EXERCISE GOAL: Write out the lines below verbatim, starting at the first line and ending at the line that contains "point(334,95)".

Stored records

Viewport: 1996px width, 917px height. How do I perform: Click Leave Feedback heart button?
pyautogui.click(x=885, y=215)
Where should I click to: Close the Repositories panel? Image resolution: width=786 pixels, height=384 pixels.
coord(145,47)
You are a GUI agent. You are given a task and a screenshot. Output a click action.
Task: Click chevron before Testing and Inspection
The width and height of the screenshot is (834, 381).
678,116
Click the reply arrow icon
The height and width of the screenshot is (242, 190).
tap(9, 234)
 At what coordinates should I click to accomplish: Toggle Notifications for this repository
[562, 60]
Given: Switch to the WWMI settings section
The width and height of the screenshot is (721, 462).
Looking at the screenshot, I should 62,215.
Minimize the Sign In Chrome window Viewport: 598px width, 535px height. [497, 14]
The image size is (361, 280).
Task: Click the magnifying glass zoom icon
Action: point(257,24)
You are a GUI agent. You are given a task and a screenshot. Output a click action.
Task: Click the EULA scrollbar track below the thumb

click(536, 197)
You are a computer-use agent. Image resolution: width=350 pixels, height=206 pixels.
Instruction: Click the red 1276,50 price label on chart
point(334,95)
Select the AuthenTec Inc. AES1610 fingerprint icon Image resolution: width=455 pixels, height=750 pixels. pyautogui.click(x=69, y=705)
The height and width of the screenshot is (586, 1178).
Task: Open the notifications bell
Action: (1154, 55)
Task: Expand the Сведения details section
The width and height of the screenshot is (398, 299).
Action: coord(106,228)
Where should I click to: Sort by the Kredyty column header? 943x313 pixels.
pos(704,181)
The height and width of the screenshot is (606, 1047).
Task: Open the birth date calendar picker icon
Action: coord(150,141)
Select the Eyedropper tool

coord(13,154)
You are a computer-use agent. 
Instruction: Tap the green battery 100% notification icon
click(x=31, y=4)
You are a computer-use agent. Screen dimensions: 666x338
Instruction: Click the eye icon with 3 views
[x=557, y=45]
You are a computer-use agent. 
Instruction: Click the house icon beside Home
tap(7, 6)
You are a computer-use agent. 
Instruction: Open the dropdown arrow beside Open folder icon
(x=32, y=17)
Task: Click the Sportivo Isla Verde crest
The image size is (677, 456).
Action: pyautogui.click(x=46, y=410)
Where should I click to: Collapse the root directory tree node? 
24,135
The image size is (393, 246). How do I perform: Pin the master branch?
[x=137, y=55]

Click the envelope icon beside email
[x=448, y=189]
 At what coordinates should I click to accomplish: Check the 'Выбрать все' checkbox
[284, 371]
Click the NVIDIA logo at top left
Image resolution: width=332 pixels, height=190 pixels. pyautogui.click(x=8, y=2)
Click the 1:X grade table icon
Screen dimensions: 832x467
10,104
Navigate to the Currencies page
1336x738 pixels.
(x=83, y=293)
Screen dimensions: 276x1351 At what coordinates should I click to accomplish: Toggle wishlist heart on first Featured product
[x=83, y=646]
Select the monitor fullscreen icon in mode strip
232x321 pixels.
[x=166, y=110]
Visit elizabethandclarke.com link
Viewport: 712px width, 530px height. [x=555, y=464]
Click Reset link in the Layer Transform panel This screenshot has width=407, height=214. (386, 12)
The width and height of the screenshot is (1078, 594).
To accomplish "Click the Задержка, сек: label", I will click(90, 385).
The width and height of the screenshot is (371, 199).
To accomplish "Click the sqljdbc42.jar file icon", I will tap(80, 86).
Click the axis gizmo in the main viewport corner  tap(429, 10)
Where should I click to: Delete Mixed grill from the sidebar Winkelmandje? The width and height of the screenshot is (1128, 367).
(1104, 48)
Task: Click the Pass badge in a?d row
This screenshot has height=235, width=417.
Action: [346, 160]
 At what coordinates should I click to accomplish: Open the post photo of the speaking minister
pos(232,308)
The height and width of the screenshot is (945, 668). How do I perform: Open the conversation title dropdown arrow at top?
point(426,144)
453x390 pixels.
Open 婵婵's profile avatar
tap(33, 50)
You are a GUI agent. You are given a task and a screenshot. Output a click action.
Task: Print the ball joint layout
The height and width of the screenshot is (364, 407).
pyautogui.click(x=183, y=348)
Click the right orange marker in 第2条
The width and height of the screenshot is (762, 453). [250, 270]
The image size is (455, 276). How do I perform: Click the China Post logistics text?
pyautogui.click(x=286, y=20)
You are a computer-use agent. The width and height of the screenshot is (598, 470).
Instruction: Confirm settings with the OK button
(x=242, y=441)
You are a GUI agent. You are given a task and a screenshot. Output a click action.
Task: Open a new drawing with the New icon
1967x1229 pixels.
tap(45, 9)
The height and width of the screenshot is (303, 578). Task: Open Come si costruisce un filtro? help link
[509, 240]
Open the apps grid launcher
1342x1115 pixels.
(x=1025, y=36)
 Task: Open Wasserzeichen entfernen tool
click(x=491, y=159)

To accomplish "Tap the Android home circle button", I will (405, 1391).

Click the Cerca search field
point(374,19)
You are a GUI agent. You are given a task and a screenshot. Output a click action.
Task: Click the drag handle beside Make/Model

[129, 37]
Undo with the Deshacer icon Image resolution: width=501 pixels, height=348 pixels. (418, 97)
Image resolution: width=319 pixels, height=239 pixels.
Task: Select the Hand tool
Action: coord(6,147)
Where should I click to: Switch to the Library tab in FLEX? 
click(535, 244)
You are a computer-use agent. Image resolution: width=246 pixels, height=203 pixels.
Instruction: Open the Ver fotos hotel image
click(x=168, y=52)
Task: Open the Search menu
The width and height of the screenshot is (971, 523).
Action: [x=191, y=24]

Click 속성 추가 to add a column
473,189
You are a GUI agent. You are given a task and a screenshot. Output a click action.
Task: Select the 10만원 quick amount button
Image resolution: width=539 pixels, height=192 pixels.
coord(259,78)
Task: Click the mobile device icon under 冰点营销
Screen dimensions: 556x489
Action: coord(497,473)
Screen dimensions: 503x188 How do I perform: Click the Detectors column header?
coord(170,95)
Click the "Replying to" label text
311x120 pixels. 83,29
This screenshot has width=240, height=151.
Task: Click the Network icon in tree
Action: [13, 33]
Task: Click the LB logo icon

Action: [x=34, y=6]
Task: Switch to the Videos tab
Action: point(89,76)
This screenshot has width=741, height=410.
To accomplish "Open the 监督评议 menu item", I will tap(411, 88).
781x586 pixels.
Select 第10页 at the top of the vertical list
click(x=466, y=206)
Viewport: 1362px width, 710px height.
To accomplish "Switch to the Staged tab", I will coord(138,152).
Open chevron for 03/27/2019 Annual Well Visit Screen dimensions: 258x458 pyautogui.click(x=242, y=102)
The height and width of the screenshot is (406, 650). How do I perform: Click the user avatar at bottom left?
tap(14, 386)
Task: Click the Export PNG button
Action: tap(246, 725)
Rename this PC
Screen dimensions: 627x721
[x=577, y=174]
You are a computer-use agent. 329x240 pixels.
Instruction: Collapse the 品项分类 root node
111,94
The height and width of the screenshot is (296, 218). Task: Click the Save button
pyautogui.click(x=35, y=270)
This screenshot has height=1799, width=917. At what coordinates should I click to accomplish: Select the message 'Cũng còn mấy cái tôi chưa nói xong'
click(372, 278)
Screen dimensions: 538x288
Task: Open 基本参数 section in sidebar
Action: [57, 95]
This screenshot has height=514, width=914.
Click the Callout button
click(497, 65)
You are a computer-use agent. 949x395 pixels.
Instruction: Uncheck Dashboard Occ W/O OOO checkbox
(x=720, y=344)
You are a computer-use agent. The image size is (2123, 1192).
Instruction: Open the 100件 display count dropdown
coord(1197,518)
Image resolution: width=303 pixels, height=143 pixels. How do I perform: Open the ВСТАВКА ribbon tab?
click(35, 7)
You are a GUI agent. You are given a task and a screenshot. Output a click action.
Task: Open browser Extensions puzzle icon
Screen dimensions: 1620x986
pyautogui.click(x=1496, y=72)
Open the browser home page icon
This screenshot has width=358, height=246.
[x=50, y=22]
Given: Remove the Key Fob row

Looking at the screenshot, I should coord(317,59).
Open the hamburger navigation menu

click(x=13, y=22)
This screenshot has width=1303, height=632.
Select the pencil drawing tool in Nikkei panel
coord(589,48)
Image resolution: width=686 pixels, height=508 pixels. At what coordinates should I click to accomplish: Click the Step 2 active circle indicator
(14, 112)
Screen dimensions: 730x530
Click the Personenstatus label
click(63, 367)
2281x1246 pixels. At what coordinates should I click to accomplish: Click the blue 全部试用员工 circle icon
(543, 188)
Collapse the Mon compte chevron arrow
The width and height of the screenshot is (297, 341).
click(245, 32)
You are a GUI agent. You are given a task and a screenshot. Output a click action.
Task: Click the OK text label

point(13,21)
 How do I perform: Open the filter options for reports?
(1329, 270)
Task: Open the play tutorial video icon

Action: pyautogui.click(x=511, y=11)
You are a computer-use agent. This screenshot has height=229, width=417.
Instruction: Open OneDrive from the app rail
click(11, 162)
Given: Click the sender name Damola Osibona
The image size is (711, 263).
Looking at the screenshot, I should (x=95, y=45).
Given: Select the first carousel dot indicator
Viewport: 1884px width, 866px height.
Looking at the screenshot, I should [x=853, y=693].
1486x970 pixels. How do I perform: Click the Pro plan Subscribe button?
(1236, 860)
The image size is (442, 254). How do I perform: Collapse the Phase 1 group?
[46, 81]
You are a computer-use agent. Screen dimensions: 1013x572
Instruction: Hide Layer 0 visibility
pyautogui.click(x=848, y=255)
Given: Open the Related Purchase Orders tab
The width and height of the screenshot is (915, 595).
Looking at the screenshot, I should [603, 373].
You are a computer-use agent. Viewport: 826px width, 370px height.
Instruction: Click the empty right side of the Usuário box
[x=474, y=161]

TASK RESPONSE:
Viewport: 1996px width, 917px height. How do I perform: Click Leave Feedback heart button?
pyautogui.click(x=885, y=215)
Where should I click to: Close the Repositories panel? Image resolution: width=786 pixels, height=384 pixels.
coord(145,47)
You are a GUI agent. You are given a task and a screenshot. Output a click action.
Task: Click chevron before Testing and Inspection
The width and height of the screenshot is (834, 381).
678,116
Click the reply arrow icon
The height and width of the screenshot is (242, 190).
tap(9, 234)
 At what coordinates should I click to accomplish: Toggle Notifications for this repository
[562, 60]
Given: Switch to the WWMI settings section
The width and height of the screenshot is (721, 462).
Looking at the screenshot, I should 62,215.
Minimize the Sign In Chrome window Viewport: 598px width, 535px height. [497, 14]
The image size is (361, 280).
Task: Click the magnifying glass zoom icon
Action: point(257,24)
You are a GUI agent. You are given a task and a screenshot. Output a click action.
Task: Click the EULA scrollbar track below the thumb

click(536, 197)
You are a computer-use agent. Image resolution: width=350 pixels, height=206 pixels.
Instruction: Click the red 1276,50 price label on chart
point(334,95)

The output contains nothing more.